Le système français est atypique car deux assureurs couvrent les mêmes soins, les assurances maladies complémentaires (AMC) ayant notamment pour rôle de rembourser le reste à charge (RAC), à savoir la part des soins non couverte par l’assurance maladie obligatoire (AMO). Cependant, l’équité entre les assurés n’est pas totale, car « l’accès à l’AMC peut être inégale, a expliqué Denis Raynaud, directeur de l’Irdes
« Ce principe de co-paiement avec le ticket modérateur couvert par les complémentaires a permis aux pouvoirs publics de gérer les dérives de l’assurance de base alimentées par les dépenses des ALD et des soins les plus coûteux, rappelle Anne-Marie Brocas, présidente du Haut Conseil pour l’avenir de l’Assurance maladie. Ils ont ainsi été dispensés de reconcevoir les règles de participation des assurés. » Cependant, certains tarifs de remboursement sont déconnectés de ceux appliqués par les professionnels, par exemple dans le dentaire. En conséquence, « le rôle des complémentaires est transformé car nous ne sommes plus dans une logique de complément, elles deviennent les principaux payeurs et assurent la solvabilisation », ajoute-t-elle. Aussi, la généralisation de la complémentaire devient-elle un problème politique et la situation explique l’hyper-réglementation des contrats et des interventions des complémentaires. Les pouvoirs publics proposent d’ailleurs des solutions pour garantir l’accès à l’assurance complémentaire avec la Couverture maladie universelle complémentaire pour les personnes à faible revenu ou encore l’Accord national interprofessionnel (ANI), qui rend obligatoire, depuis le 1er janvier 2016, la couverture santé collective des salariés. « Mais l’ANI pose problème, estime Anne-Marie Brocas. Il déstabilise le marché des complémentaires, notamment des contrats individuels, qui sont concentrés sur des personnes à gros risques, comme les personnes âgées ou les inactifs. »

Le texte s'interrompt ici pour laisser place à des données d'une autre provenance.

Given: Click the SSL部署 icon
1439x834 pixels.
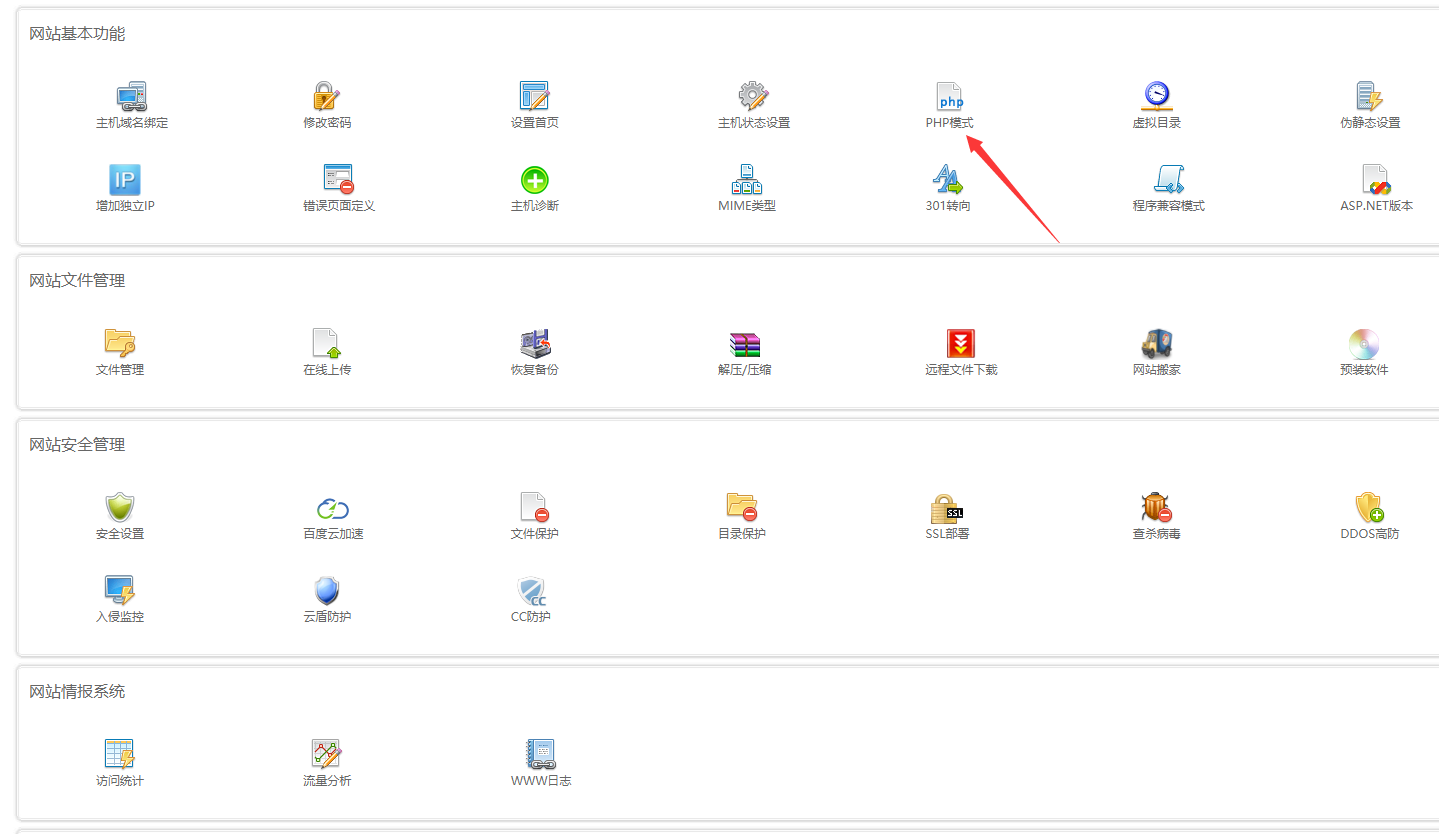Looking at the screenshot, I should (x=947, y=508).
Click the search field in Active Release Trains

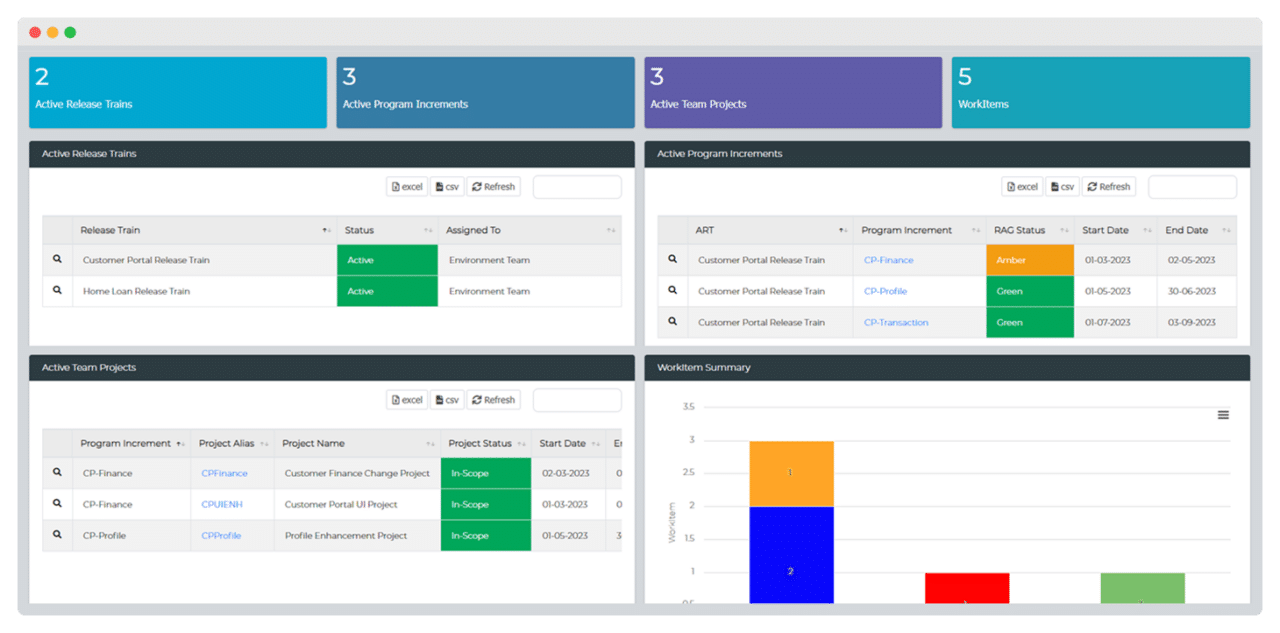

« Aujourd’hui, la solidarité horizontale est mise à mal, soutient Étienne Caniard, ancien président de la Mutualité française, membre du Conseil économique, social et environnemental. Il faut que l’on démontre le rôle que les complémentaires ont à jouer dans le système car l’AMO rencontre ses limites et la contractualisation doit s’entendre sur la qualité des prestations, l’organisation du parcours et pas uniquement sur le plafonnement des prix. »
« Les complémentaires ne sont pas que des financeurs », approuve Véronique Cazals, directrice santé de la Fédération française des sociétés d’assurances. Et d’expliquer : « Nous considérons que la concurrence est profitable au modèle, non pas sur les prix mais sur les services que l’on apporte aux assurés. » La limite à la complémentarité : « Nos coûts de gestion qui ne sont pas si simples, et bien supérieurs à ceux de l’AMO, rapporte-t-elle, s’interrogeant sur la logique des pouvoirs publics de vouloir diminuer le RAC pour les lunettes, les prothèses dentaires et les audioprothèses mais d’augmenter le forfait hospitalier. On pourrait peut-être remettre en cause la question du ticket modérateur à l’hôpital et dérembourser les médicaments à service médical faible. »
(1) Institut de recherche et de documentation en économie de la santé.
(2) Direction de la recherche, des études, de l’évaluation et des statistiques.